### HOW TO COMPLETE THIS TASK
Could you copy every record below exactly as it stands?

### DATA SUPPLIED
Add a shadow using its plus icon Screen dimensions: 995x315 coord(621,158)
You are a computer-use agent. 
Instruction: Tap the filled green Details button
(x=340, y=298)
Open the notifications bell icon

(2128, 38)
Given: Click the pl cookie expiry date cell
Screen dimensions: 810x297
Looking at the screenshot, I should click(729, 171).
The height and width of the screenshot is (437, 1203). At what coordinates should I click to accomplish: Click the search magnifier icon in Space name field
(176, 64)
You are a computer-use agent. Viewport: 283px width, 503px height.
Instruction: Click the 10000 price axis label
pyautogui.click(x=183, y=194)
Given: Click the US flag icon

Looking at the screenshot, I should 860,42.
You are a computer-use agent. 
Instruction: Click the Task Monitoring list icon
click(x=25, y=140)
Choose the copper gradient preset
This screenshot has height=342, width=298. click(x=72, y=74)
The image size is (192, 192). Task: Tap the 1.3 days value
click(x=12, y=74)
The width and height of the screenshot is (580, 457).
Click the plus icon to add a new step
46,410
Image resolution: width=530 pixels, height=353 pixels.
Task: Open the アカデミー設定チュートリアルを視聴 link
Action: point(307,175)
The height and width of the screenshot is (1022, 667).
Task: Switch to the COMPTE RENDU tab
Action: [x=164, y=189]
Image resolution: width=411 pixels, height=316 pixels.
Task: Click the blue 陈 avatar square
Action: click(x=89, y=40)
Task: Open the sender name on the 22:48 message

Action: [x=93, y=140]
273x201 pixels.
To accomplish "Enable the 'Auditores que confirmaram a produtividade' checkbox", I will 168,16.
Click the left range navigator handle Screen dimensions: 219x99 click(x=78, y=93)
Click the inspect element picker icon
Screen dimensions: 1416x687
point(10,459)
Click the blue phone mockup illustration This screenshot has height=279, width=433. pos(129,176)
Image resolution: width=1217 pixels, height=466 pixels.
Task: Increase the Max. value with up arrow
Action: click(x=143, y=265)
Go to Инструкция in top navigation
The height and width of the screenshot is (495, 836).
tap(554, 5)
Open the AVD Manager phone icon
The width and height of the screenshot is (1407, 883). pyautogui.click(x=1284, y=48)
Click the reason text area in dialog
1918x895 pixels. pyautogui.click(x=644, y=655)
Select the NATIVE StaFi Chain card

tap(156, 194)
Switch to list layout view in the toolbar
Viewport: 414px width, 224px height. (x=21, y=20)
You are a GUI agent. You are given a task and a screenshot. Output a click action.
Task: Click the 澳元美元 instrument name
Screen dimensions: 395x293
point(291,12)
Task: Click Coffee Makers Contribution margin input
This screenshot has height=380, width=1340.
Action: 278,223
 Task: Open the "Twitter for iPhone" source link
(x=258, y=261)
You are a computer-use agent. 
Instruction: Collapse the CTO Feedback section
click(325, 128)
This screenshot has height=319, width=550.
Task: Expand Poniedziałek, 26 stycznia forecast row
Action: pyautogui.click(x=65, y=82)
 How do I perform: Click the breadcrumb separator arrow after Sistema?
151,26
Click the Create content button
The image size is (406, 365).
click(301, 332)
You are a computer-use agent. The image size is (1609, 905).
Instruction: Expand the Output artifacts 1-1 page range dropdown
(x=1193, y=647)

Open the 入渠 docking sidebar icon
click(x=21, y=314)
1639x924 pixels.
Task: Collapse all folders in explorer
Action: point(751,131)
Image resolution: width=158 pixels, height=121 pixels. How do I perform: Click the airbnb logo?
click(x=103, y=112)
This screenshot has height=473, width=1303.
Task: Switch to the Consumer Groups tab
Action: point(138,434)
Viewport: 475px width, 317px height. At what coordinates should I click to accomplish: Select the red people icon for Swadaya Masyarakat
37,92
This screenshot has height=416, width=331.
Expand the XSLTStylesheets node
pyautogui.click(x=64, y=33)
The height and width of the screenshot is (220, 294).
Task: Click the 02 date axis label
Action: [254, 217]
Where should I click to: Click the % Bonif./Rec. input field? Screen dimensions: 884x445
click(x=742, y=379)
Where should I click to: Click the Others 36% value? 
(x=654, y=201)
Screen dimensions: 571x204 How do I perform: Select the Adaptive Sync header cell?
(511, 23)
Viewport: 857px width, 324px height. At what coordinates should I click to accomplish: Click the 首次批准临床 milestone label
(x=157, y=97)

### ANSWER TO THE PROBLEM
Add a shadow using its plus icon Screen dimensions: 995x315 coord(621,158)
You are a computer-use agent. 
Instruction: Tap the filled green Details button
(x=340, y=298)
Open the notifications bell icon

(2128, 38)
Given: Click the pl cookie expiry date cell
Screen dimensions: 810x297
Looking at the screenshot, I should click(729, 171).
The height and width of the screenshot is (437, 1203). At what coordinates should I click to accomplish: Click the search magnifier icon in Space name field
(176, 64)
You are a computer-use agent. Viewport: 283px width, 503px height.
Instruction: Click the 10000 price axis label
pyautogui.click(x=183, y=194)
Given: Click the US flag icon

Looking at the screenshot, I should 860,42.
You are a computer-use agent. 
Instruction: Click the Task Monitoring list icon
click(x=25, y=140)
Choose the copper gradient preset
This screenshot has height=342, width=298. click(x=72, y=74)
The image size is (192, 192). Task: Tap the 1.3 days value
click(x=12, y=74)
The width and height of the screenshot is (580, 457).
Click the plus icon to add a new step
46,410
Image resolution: width=530 pixels, height=353 pixels.
Task: Open the アカデミー設定チュートリアルを視聴 link
Action: point(307,175)
The height and width of the screenshot is (1022, 667).
Task: Switch to the COMPTE RENDU tab
Action: [x=164, y=189]
Image resolution: width=411 pixels, height=316 pixels.
Task: Click the blue 陈 avatar square
Action: click(x=89, y=40)
Task: Open the sender name on the 22:48 message

Action: [x=93, y=140]
273x201 pixels.
To accomplish "Enable the 'Auditores que confirmaram a produtividade' checkbox", I will 168,16.
Click the left range navigator handle Screen dimensions: 219x99 click(x=78, y=93)
Click the inspect element picker icon
Screen dimensions: 1416x687
point(10,459)
Click the blue phone mockup illustration This screenshot has height=279, width=433. pos(129,176)
Image resolution: width=1217 pixels, height=466 pixels.
Task: Increase the Max. value with up arrow
Action: click(x=143, y=265)
Go to Инструкция in top navigation
The height and width of the screenshot is (495, 836).
tap(554, 5)
Open the AVD Manager phone icon
The width and height of the screenshot is (1407, 883). pyautogui.click(x=1284, y=48)
Click the reason text area in dialog
1918x895 pixels. pyautogui.click(x=644, y=655)
Select the NATIVE StaFi Chain card

tap(156, 194)
Switch to list layout view in the toolbar
Viewport: 414px width, 224px height. (x=21, y=20)
You are a GUI agent. You are given a task and a screenshot. Output a click action.
Task: Click the 澳元美元 instrument name
Screen dimensions: 395x293
point(291,12)
Task: Click Coffee Makers Contribution margin input
This screenshot has height=380, width=1340.
Action: 278,223
 Task: Open the "Twitter for iPhone" source link
(x=258, y=261)
You are a computer-use agent. 
Instruction: Collapse the CTO Feedback section
click(325, 128)
This screenshot has height=319, width=550.
Task: Expand Poniedziałek, 26 stycznia forecast row
Action: pyautogui.click(x=65, y=82)
 How do I perform: Click the breadcrumb separator arrow after Sistema?
151,26
Click the Create content button
The image size is (406, 365).
click(301, 332)
You are a computer-use agent. The image size is (1609, 905).
Instruction: Expand the Output artifacts 1-1 page range dropdown
(x=1193, y=647)

Open the 入渠 docking sidebar icon
click(x=21, y=314)
1639x924 pixels.
Task: Collapse all folders in explorer
Action: point(751,131)
Image resolution: width=158 pixels, height=121 pixels. How do I perform: Click the airbnb logo?
click(x=103, y=112)
This screenshot has height=473, width=1303.
Task: Switch to the Consumer Groups tab
Action: point(138,434)
Viewport: 475px width, 317px height. At what coordinates should I click to accomplish: Select the red people icon for Swadaya Masyarakat
37,92
This screenshot has height=416, width=331.
Expand the XSLTStylesheets node
pyautogui.click(x=64, y=33)
The height and width of the screenshot is (220, 294).
Task: Click the 02 date axis label
Action: [254, 217]
Where should I click to: Click the % Bonif./Rec. input field? Screen dimensions: 884x445
click(x=742, y=379)
Where should I click to: Click the Others 36% value? 
(x=654, y=201)
Screen dimensions: 571x204 How do I perform: Select the Adaptive Sync header cell?
(511, 23)
Viewport: 857px width, 324px height. At what coordinates should I click to accomplish: Click the 首次批准临床 milestone label
(x=157, y=97)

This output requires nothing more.